(TASK ITEM)
All the records below must be returned exactly as they stand.

+++ SOURCE INFORMATION +++

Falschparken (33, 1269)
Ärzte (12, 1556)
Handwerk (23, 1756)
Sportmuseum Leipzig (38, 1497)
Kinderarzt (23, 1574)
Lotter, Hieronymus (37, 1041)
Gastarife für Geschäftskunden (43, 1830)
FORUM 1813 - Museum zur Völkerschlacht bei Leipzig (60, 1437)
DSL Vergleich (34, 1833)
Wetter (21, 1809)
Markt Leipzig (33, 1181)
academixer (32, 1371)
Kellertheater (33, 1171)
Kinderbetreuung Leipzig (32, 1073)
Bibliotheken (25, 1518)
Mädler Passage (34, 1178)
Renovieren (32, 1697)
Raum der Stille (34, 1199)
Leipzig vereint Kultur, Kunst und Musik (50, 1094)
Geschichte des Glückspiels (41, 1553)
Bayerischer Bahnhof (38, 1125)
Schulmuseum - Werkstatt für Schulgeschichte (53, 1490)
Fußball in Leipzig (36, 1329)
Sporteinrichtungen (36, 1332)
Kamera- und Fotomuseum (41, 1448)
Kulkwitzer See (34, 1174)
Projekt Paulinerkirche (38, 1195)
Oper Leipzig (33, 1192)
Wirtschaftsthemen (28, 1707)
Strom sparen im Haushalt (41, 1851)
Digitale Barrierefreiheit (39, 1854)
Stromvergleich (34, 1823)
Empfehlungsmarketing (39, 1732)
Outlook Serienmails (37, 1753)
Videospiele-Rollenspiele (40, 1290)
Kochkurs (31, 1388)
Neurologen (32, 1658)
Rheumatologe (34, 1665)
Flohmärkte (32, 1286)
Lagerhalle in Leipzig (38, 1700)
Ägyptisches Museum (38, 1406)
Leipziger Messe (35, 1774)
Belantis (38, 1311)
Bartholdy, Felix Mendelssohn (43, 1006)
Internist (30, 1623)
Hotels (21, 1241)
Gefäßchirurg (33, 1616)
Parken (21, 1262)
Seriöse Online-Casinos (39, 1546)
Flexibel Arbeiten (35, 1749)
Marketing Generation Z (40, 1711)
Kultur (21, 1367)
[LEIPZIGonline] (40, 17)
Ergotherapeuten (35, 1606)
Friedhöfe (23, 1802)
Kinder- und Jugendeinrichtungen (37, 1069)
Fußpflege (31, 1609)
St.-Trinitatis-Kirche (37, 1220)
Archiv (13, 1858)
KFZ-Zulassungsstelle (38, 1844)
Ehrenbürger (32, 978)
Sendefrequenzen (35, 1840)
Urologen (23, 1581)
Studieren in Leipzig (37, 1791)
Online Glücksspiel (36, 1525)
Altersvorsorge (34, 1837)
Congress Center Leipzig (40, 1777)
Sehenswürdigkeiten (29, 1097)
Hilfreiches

+++

(ANSWER BOX)
Falschparken (33, 1269)
Ärzte (12, 1556)
Handwerk (23, 1756)
Sportmuseum Leipzig (38, 1497)
Kinderarzt (23, 1574)
Lotter, Hieronymus (37, 1041)
Gastarife für Geschäftskunden (43, 1830)
FORUM 1813 - Museum zur Völkerschlacht bei Leipzig (60, 1437)
DSL Vergleich (34, 1833)
Wetter (21, 1809)
Markt Leipzig (33, 1181)
academixer (32, 1371)
Kellertheater (33, 1171)
Kinderbetreuung Leipzig (32, 1073)
Bibliotheken (25, 1518)
Mädler Passage (34, 1178)
Renovieren (32, 1697)
Raum der Stille (34, 1199)
Leipzig vereint Kultur, Kunst und Musik (50, 1094)
Geschichte des Glückspiels (41, 1553)
Bayerischer Bahnhof (38, 1125)
Schulmuseum - Werkstatt für Schulgeschichte (53, 1490)
Fußball in Leipzig (36, 1329)
Sporteinrichtungen (36, 1332)
Kamera- und Fotomuseum (41, 1448)
Kulkwitzer See (34, 1174)
Projekt Paulinerkirche (38, 1195)
Oper Leipzig (33, 1192)
Wirtschaftsthemen (28, 1707)
Strom sparen im Haushalt (41, 1851)
Digitale Barrierefreiheit (39, 1854)
Stromvergleich (34, 1823)
Empfehlungsmarketing (39, 1732)
Outlook Serienmails (37, 1753)
Videospiele-Rollenspiele (40, 1290)
Kochkurs (31, 1388)
Neurologen (32, 1658)
Rheumatologe (34, 1665)
Flohmärkte (32, 1286)
Lagerhalle in Leipzig (38, 1700)
Ägyptisches Museum (38, 1406)
Leipziger Messe (35, 1774)
Belantis (38, 1311)
Bartholdy, Felix Mendelssohn (43, 1006)
Internist (30, 1623)
Hotels (21, 1241)
Gefäßchirurg (33, 1616)
Parken (21, 1262)
Seriöse Online-Casinos (39, 1546)
Flexibel Arbeiten (35, 1749)
Marketing Generation Z (40, 1711)
Kultur (21, 1367)
[LEIPZIGonline] (40, 17)
Ergotherapeuten (35, 1606)
Friedhöfe (23, 1802)
Kinder- und Jugendeinrichtungen (37, 1069)
Fußpflege (31, 1609)
St.-Trinitatis-Kirche (37, 1220)
Archiv (13, 1858)
KFZ-Zulassungsstelle (38, 1844)
Ehrenbürger (32, 978)
Sendefrequenzen (35, 1840)
Urologen (23, 1581)
Studieren in Leipzig (37, 1791)
Online Glücksspiel (36, 1525)
Altersvorsorge (34, 1837)
Congress Center Leipzig (40, 1777)
Sehenswürdigkeiten (29, 1097)
Hilfreiches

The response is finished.